In September 2010, Metro released a draft environmental study with a surprise: the announcement of the Constellation station "option." The next month, on Oct. 28, Beverly Hills community leaders stormed a Metro meeting, telling Villaraigosa, Yaroslavsky and other Metro board members that the idea of tunneling under Beverly Hills High School was unacceptable.

"We do not want the subway to run under our high school," Beverly Hills City Councilwoman Nancy Krasne told Metro board members.

Since then, school board president Korbatov says, Metro staffers and board members have only shown heightened interest in the Constellation option. "It really troubles me," Korbatov says, "and it troubles my colleagues. They're telling us, 'Wait, wait, the process isn't done yet, we haven't decided yet.' But it seems they have."

Villaraigosa, in particular, is publicly "promoting it.

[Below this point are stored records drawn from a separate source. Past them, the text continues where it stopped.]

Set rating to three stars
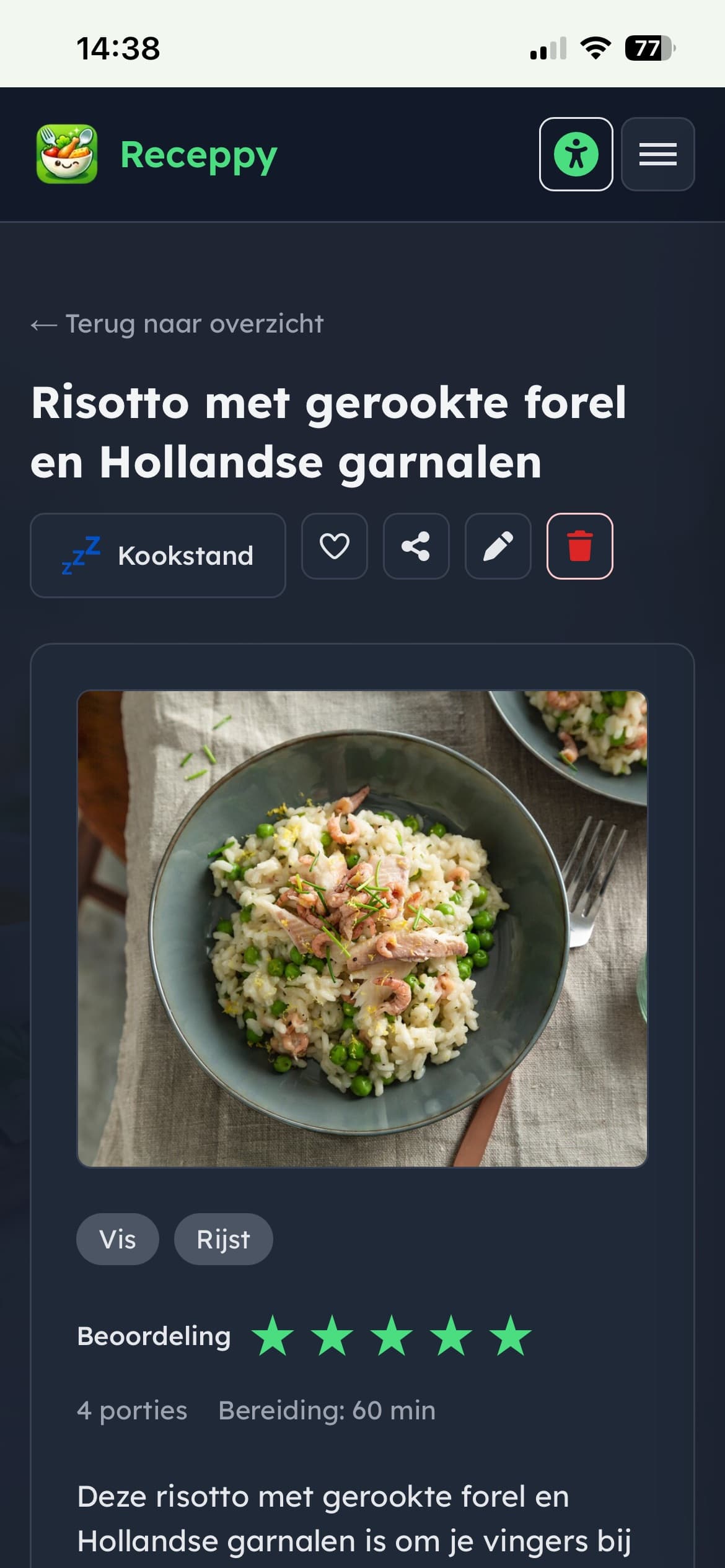[392, 1336]
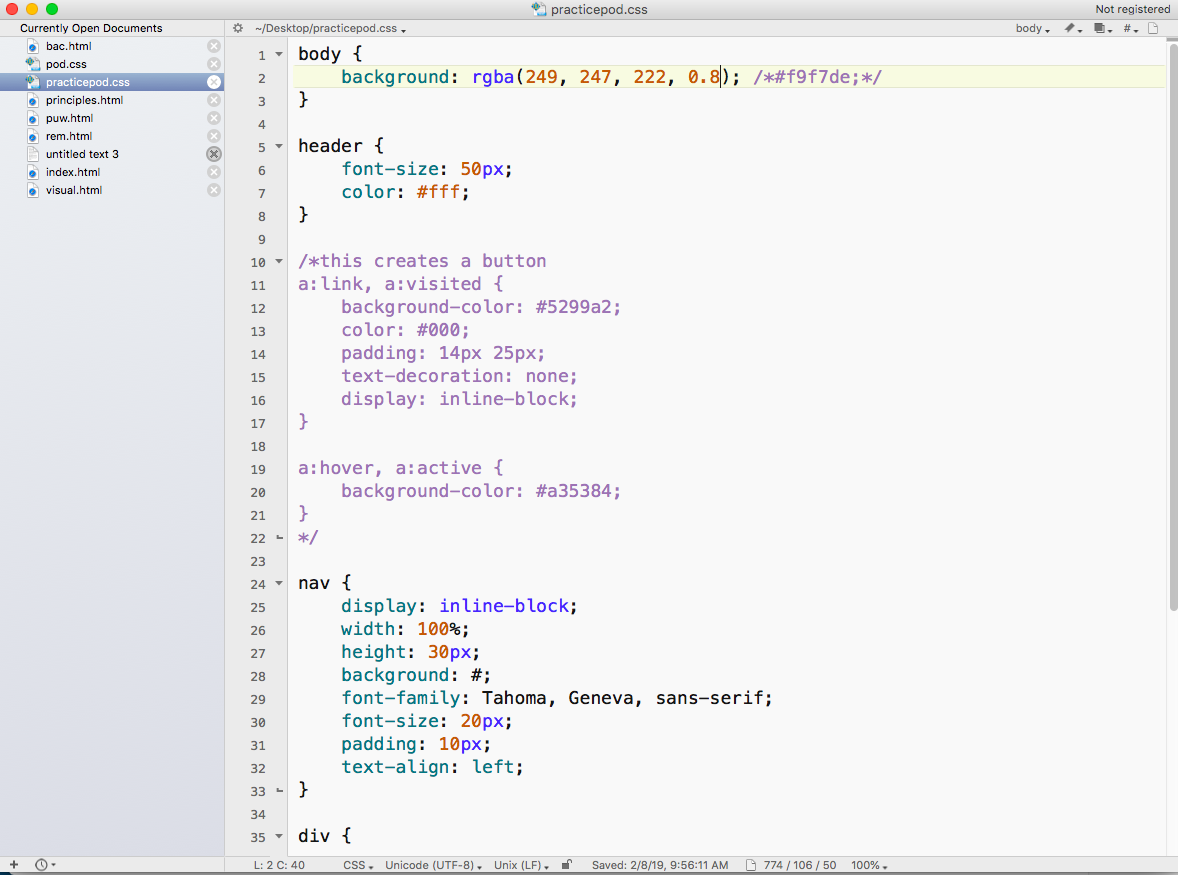Screen dimensions: 1178x875
Task: Click the plus icon below the documents list
Action: tap(14, 864)
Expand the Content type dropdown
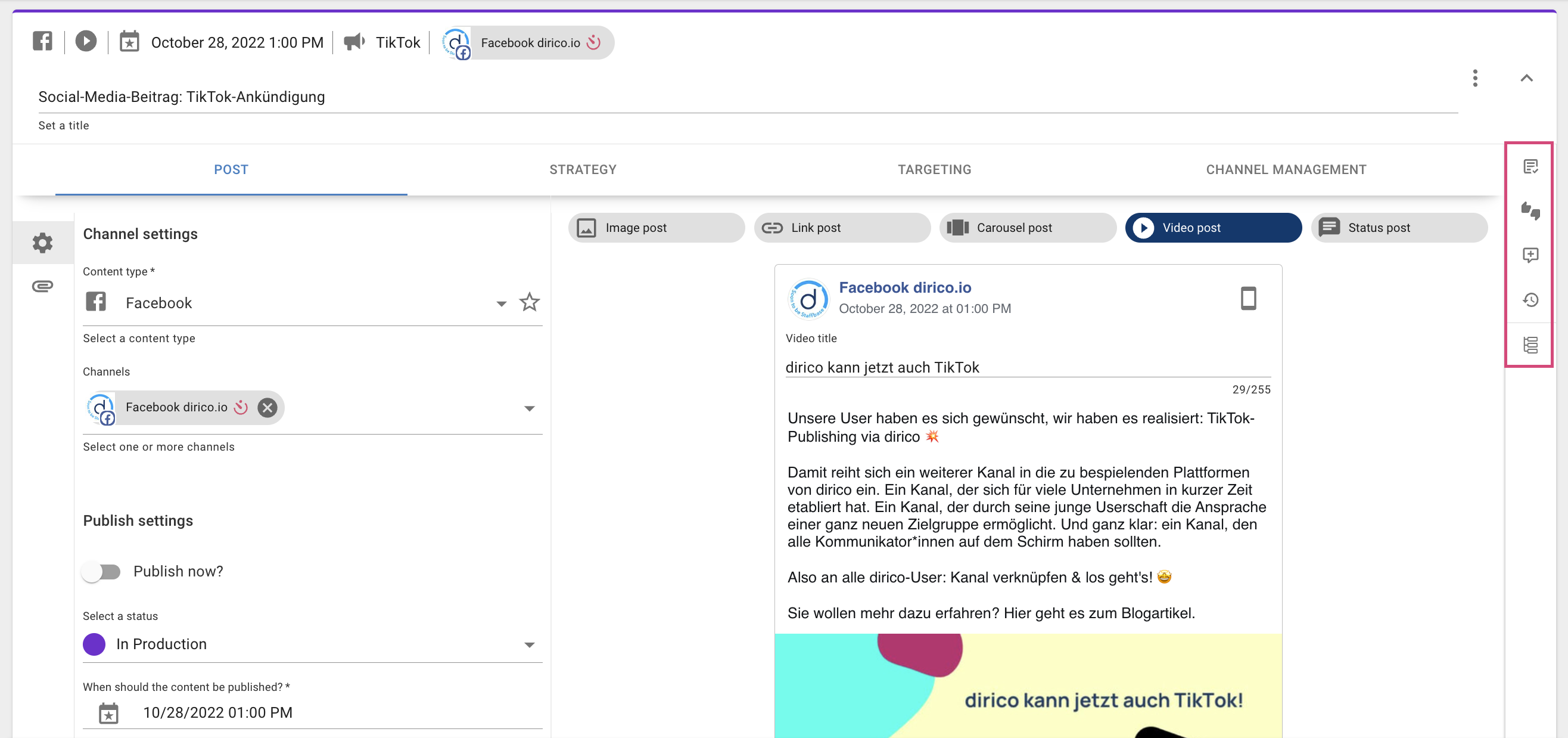The width and height of the screenshot is (1568, 738). pyautogui.click(x=501, y=303)
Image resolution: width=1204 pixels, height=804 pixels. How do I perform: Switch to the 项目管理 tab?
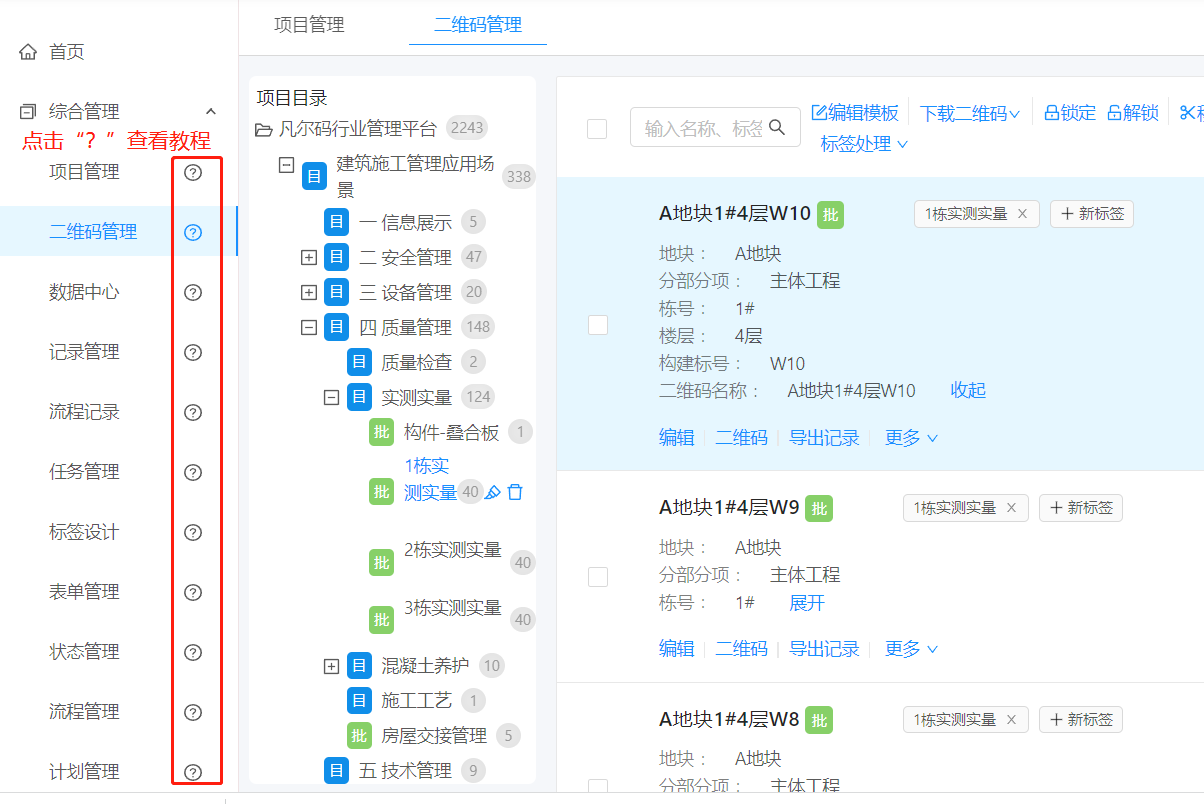309,25
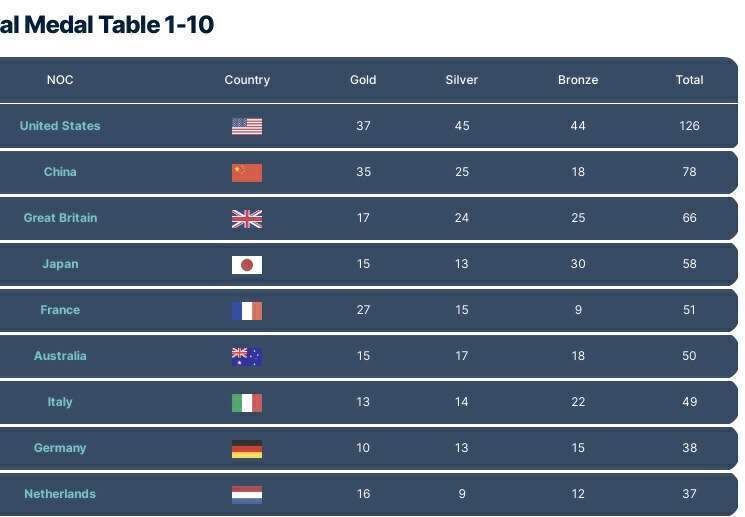Image resolution: width=745 pixels, height=517 pixels.
Task: Click the France tricolor flag
Action: (247, 310)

They appear to have made up their minds, but they just haven't formalized it," she says.

The exchange of words has grown ugly. Korbatov says neither Yaroslavsky, who represents Beverly Hills, nor Villaraigosa has visited the high school campus, although invitations were extended to both. Yaroslavsky, in turn, criticizes Beverly Hills Unified, saying, "It's been very difficult in dealing with the [Beverly Hills] school district, because they won't give anyone their development plans."

But David Mieger, the Westside Subway project director, says Yaroslavsky's claim is not true. Beverly Hills Unified made a "good-faith effort to dig through their files and give us whatever they've got." Korbatov calls Yaroslavsky a liar, saying his statement is "uncategorically, 100 percent false."

Yaroslavsky also snaps that a comment made by Korbatov several months ago, that subways are prime targets for terrorists, is "just absurd." He belittles the plan to build subterranean parking at the school, declaring, "I don't think anybody is going to spend money to build an underground garage."

Yaroslavsky has taken no public position on where to place the Century City subway route, but he uses the talking points promoted by Century City boosters. "Any 6-year-old can you tell you where the center of a circle is," he says, and Constellation Boulevard is that "center," while Santa Monica Boulevard is not.

Yaroslavsky even came up with his own slogan: "The center of the center."

Huffs Korbatov: "Zev is very much for the 'center of the center' — their version of it."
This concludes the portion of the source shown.